Required action: Please give the lines below again exactly as they stand, from the one that contains "You are a GUI" up to and including the one that contains "You are a computer-use agent.", leaving all pictures out.

* * * * *

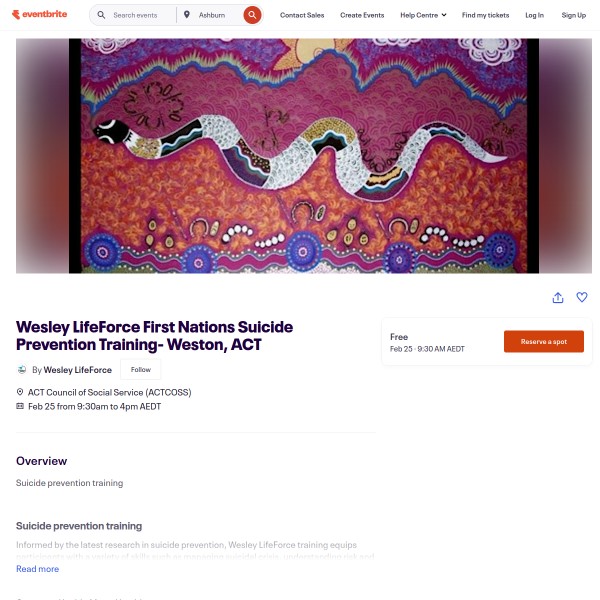Click the location pin icon beside Ashburn

coord(186,15)
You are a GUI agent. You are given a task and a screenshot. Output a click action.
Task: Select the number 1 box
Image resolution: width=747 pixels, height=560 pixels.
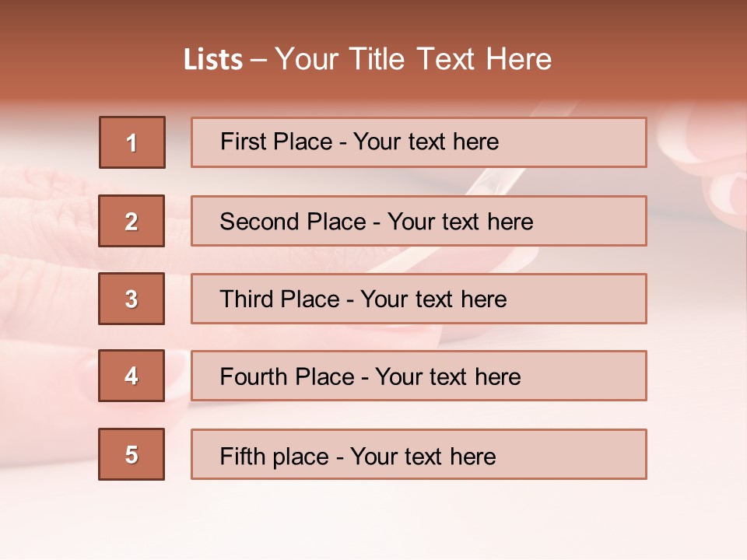click(x=132, y=142)

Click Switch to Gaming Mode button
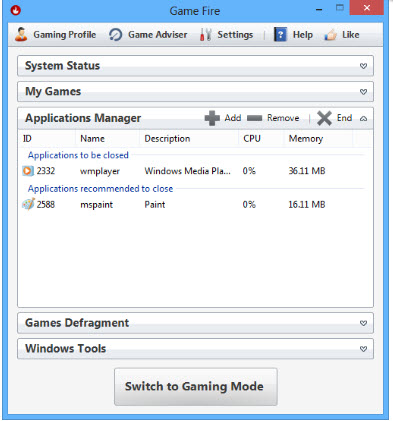click(x=196, y=387)
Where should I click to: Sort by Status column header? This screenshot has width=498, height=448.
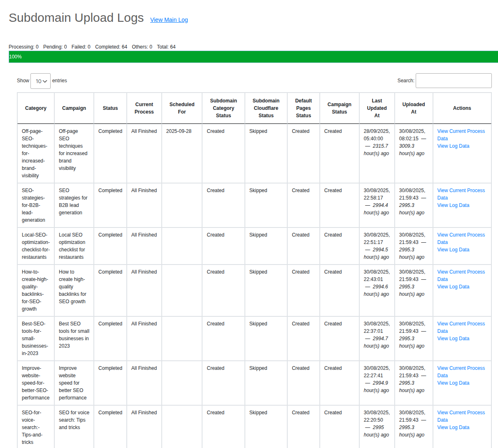tap(110, 108)
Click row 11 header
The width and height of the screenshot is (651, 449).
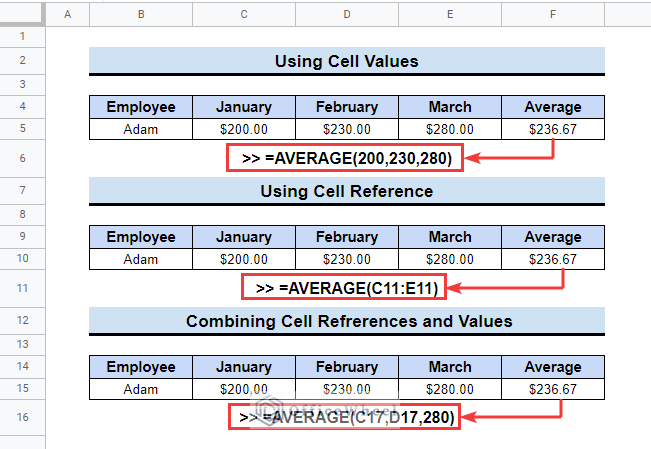[22, 288]
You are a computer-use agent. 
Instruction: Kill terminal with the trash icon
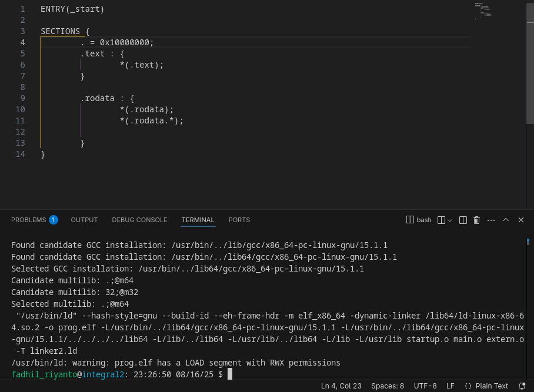click(477, 220)
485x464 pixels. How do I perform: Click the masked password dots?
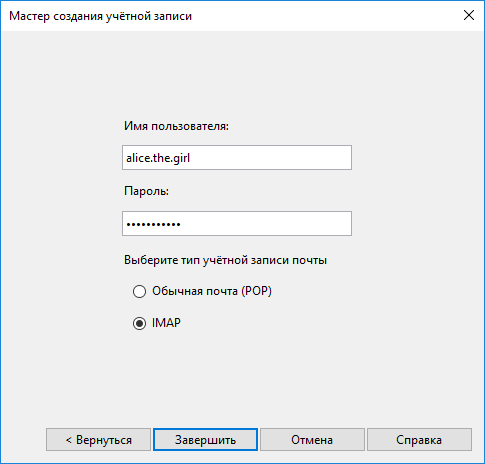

* * * * *

Problem solution:
You are a GUI agent. You are given a task and a screenshot. Output a click action.
Task: Select the number 1 box
Image resolution: width=747 pixels, height=560 pixels.
click(x=132, y=142)

Click Switch to Gaming Mode button
click(x=196, y=387)
Where should I click to: Sort by Status column header? This screenshot has width=498, height=448.
tap(110, 108)
Click row 11 header
The width and height of the screenshot is (651, 449).
[22, 288]
You are a computer-use agent. 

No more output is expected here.